Brandtzaeg P, Kierulf P, Gaustad P, Skulberg A, Bruun J N, Halvorsen S, Sørensen E
Department of Infectious Diseases, Ullevål University Hospital, Oslo, Norway.
J Infect Dis. 1989 Feb;159(2):195-204. doi: 10.1093/infdis/159.2.195.
We studied prospectively the quantitative relation of circulating endotoxin (lipooligosaccharides [LOSs]) and the development of multiple organ failure and death in 45 consecutively admitted patients with bacteriologically verified systemic meningococcal disease (SMD). A plasma LOS level of greater than 700 ng/L correlated with development of severe septic shock (P less than .0001), adult respiratory distress syndrome (P = .0035), a pathologically elevated serum creatinine level (P less than .0001), or death as a consequence of multiple organ failure (P = .0002). Initial plasma LOS levels of less than 25, 25-700, 700-10,000, and greater than 10,000 ng/L were associated with 0%, 14%, 27%, and 86% fatality, respectively. The LOS half-life after initiation of antibiotic therapy was 1-3 h. Increasing plasma LOS levels were never seen. These observations suggest that LOS quantitation using the limulus amebocyte lysate assay with a chromogenic substrate gives important progsnotic information and may provide new insight concerning pathophysiological aspects of SMD.
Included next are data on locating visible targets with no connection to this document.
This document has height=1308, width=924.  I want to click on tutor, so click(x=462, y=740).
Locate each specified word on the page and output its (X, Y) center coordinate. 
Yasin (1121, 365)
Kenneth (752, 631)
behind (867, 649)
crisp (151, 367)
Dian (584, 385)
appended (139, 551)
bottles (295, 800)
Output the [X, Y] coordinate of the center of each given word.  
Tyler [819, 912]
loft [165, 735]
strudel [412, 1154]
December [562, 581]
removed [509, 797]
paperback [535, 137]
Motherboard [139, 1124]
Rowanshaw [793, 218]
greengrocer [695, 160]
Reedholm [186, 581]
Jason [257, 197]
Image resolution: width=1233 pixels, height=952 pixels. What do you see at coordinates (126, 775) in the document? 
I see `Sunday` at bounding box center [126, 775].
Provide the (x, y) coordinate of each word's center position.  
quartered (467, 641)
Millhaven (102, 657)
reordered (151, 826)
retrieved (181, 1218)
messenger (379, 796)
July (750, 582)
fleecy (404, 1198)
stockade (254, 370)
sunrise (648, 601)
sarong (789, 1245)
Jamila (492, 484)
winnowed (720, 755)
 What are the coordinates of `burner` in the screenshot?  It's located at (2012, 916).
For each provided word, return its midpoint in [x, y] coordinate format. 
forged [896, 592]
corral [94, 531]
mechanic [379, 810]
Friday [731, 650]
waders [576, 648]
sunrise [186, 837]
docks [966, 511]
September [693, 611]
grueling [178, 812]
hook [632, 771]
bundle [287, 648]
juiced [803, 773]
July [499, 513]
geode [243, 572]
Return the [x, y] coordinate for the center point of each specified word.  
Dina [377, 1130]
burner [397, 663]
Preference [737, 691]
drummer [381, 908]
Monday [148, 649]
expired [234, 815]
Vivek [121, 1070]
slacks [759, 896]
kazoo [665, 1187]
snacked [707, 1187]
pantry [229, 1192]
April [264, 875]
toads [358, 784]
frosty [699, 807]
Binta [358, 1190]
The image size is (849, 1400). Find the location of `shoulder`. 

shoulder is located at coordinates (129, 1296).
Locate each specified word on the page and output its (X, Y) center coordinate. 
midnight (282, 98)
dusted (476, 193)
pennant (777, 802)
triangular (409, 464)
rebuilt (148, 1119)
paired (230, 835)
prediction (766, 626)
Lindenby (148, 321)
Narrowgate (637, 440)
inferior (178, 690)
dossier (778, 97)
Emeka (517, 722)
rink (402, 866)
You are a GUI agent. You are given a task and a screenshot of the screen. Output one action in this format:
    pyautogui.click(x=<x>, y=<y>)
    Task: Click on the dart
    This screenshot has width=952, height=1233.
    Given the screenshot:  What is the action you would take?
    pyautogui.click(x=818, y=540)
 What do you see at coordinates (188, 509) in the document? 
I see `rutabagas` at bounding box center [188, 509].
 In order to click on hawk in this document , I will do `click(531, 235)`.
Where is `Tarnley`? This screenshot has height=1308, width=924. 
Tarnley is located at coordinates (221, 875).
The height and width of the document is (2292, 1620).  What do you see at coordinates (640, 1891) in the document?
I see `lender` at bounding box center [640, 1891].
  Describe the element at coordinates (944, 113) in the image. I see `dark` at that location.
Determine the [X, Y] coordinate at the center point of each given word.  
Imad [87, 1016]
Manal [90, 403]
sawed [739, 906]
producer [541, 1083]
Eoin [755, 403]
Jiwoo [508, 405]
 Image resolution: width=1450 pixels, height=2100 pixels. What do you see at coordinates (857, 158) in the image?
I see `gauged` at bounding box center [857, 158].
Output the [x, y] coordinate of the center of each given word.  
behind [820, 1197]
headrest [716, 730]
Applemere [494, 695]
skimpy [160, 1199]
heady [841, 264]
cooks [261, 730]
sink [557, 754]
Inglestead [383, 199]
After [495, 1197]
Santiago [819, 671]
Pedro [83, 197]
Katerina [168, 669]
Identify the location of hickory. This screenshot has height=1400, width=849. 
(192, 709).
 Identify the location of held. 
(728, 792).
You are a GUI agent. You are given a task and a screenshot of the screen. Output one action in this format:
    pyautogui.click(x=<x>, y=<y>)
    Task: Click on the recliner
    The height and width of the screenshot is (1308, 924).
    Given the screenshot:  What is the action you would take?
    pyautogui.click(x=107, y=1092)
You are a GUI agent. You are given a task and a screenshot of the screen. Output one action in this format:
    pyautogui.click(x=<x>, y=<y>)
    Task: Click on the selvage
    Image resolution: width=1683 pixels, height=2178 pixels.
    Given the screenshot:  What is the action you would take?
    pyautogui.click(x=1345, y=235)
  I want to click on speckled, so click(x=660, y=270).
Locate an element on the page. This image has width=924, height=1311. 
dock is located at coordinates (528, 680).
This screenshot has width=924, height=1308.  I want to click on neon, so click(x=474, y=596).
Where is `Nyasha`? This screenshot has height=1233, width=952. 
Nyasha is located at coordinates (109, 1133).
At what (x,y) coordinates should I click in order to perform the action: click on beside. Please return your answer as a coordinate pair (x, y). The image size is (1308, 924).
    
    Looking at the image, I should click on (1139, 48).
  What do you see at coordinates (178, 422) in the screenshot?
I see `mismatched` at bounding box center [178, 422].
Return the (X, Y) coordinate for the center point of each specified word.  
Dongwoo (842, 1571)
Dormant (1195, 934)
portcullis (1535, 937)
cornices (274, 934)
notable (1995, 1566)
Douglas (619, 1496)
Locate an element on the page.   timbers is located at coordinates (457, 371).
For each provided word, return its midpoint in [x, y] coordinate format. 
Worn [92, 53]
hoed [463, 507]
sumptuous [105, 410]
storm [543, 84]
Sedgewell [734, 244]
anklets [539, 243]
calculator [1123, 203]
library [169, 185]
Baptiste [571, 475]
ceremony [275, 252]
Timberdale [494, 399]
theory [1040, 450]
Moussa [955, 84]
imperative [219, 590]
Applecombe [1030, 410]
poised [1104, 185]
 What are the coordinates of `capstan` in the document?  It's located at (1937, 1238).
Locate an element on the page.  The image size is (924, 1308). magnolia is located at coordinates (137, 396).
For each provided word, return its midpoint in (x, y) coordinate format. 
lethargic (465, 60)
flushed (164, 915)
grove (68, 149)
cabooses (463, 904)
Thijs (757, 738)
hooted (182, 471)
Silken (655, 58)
我们前瞻性地研究了45例连续入院且经细菌学证实患有系统性脑膜炎球菌病(SMD)患者循环内毒素(脂寡糖 [LOSs])的定量关系以及多器官功能衰竭和死亡的发生情况。血浆LOS水平大于700 ng/L与严重脓毒性休克的发生相关(P<0.0001)、成人呼吸窘迫综合征(P = 0.0035)、血清肌酐水平病理性升高(P<0.0001)或因多器官功能衰竭导致的死亡(P = 0.0002)。初始血浆LOS水平低于25、25 - 700、700 - 10,000和大于10,000 ng/L分别与0%、14%、27%和86%的死亡率相关。抗生素治疗开始后LOS的半衰期为1 - 3小时。血浆LOS水平从未出现升高。这些观察结果表明,使用显色底物鲎试剂法进行LOS定量可提供重要的预后信息,并可能为SMD的病理生理学方面提供新的见解。